Influence of microfibrillated cellulose and soft biocomponent on the morphology and thermal properties of thermoplastic polyurethanes

Abstract

AbstractComposite materials from thermoplastic polyurethanes (TPUs) with biodegradable segments and microfibrillated cellulose (MFC) were developed as alternatives to traditional materials used in packaging or biomedical applications. Two TPUs were synthesized by the prepolymer method starting from different soft segments, poly(ε‐caprolactone)/poly(butylene adipate) (PUBA) or poly(ε‐caprolactone)/poly(ethylene oxide) (PUEO), and isophorone diisocyanate/aliphatic chain extender. Proton nuclear magnetic resonance (1H NMR) confirmed the structure and Fourier transform infrared spectroscopy (FTIR) along with scanning electron microscopy showed that the soft segments with different hydrophobicity led to a higher phase mixing in PUBA and improved microphase separation in PUEO. MFC was added in the TPUs with different soft segments to increase biocompatibility, strength, and degradation rate.
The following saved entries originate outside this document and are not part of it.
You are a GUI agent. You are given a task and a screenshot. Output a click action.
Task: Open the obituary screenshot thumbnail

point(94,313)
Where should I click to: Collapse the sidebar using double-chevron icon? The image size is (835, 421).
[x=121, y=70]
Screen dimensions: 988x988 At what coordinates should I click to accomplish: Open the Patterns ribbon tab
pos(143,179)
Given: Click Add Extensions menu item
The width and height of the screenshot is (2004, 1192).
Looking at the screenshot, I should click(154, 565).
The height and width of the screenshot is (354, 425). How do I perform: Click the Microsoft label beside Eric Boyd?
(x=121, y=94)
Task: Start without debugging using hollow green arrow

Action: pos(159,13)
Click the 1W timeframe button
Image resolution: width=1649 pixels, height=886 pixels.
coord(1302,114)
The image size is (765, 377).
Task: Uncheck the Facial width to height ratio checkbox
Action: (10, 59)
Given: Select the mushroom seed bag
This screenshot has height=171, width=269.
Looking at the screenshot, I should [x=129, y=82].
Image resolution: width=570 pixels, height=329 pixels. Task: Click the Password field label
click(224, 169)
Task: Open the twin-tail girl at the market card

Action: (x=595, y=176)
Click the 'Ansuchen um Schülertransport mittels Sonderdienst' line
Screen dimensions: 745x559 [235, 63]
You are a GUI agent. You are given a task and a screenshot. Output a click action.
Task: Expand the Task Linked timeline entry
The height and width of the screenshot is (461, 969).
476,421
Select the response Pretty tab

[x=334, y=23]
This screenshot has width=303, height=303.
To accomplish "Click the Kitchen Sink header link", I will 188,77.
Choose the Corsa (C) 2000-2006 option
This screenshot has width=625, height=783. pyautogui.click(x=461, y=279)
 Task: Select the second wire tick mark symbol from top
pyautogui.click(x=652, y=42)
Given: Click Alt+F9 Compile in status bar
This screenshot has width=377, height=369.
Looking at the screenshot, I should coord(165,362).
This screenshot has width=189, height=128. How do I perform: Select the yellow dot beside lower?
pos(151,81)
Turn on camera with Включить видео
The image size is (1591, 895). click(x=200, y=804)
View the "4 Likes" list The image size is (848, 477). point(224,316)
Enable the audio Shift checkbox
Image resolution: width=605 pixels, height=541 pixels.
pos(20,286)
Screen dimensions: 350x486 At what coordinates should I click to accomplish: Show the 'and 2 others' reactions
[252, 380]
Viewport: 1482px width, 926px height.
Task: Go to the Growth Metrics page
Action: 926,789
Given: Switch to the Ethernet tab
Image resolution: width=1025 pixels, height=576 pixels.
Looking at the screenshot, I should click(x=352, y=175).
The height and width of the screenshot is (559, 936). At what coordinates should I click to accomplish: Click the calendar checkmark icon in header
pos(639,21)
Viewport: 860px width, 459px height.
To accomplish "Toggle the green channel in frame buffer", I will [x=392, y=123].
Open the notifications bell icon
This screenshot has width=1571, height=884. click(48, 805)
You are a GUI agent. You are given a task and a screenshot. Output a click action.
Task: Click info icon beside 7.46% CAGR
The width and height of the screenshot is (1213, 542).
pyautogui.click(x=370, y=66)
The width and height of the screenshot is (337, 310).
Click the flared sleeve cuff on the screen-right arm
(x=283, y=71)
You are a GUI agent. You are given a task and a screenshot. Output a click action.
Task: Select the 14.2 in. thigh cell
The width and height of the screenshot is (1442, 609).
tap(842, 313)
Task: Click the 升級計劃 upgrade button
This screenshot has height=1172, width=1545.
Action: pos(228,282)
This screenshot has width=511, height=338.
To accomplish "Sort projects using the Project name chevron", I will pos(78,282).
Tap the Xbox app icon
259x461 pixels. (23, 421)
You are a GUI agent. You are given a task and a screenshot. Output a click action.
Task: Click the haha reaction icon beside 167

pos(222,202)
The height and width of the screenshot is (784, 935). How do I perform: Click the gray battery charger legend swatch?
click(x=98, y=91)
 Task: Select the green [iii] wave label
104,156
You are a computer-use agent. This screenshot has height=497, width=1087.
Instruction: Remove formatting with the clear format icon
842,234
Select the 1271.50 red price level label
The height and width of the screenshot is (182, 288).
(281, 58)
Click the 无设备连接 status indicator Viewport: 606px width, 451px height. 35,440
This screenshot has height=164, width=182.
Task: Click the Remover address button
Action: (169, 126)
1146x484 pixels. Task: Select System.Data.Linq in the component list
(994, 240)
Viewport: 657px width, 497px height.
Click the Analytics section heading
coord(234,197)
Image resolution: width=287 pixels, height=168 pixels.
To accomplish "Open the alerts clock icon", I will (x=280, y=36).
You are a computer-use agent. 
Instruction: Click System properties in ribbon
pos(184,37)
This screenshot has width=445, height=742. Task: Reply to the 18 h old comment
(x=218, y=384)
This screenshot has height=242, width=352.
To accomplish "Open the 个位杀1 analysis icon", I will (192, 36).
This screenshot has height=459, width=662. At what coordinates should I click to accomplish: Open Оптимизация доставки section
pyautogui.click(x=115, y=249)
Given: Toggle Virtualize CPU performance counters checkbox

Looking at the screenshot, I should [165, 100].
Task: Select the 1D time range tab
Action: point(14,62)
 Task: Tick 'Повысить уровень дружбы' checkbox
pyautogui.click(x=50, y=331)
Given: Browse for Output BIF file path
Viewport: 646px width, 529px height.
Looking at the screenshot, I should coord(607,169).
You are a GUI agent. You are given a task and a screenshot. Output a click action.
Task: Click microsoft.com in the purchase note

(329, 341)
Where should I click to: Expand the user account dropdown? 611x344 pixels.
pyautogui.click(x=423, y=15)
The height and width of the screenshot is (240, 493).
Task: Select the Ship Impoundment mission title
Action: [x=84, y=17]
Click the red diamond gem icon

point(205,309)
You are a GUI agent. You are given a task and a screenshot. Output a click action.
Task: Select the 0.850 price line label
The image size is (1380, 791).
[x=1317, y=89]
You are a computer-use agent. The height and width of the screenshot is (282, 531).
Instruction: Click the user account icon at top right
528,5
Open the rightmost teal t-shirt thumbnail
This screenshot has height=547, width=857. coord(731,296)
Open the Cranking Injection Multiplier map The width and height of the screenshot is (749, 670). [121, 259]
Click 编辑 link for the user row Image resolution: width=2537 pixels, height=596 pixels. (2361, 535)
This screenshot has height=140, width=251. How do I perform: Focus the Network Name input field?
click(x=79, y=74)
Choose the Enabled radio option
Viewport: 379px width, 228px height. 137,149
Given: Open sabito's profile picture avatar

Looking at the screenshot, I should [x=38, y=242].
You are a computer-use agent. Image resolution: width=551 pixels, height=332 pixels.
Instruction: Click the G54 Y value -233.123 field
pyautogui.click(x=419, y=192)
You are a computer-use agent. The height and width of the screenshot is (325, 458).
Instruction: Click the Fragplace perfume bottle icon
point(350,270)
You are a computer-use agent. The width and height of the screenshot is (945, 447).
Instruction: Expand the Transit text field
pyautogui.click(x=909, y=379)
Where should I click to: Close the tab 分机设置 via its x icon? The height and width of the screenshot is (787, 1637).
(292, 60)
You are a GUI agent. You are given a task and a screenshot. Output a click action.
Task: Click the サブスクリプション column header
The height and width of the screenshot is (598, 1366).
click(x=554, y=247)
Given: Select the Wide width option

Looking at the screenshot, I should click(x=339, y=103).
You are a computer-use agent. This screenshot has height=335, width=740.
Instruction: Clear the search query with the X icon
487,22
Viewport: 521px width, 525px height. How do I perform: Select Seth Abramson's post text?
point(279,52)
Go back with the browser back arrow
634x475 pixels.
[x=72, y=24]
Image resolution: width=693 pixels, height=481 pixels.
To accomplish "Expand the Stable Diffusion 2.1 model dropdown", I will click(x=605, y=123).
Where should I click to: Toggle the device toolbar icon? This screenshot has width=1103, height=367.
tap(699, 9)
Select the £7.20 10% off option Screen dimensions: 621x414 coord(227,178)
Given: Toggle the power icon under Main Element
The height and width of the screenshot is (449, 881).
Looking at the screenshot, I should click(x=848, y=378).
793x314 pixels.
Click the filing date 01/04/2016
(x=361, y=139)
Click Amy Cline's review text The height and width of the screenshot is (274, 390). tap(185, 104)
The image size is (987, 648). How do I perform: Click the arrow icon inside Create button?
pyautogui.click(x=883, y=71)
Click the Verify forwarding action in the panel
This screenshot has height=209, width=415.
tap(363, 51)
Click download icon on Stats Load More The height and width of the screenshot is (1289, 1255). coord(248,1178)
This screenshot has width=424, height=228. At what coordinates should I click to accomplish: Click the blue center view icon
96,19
A better thermal stability, a gradual increase of crystallinity and a better dispersion of MFC were noticed in PUEO composites compared to PUBA ones. The crystallinity increased with 78% and 50% in PUBA and PUEO composites with 5 wt% MFC compared to the neat polyurethanes showing the nucleating ability of MFC. In addition, the enhanced storage modulus, with 75% and 25% in PUEO and PUBA composites, highlighted the reinforcing efficiency of MFC. Therefore, the addition of MFC to the already synthesized TPUs allows tailoring the morphology and thermal properties of TPUs for industrial application.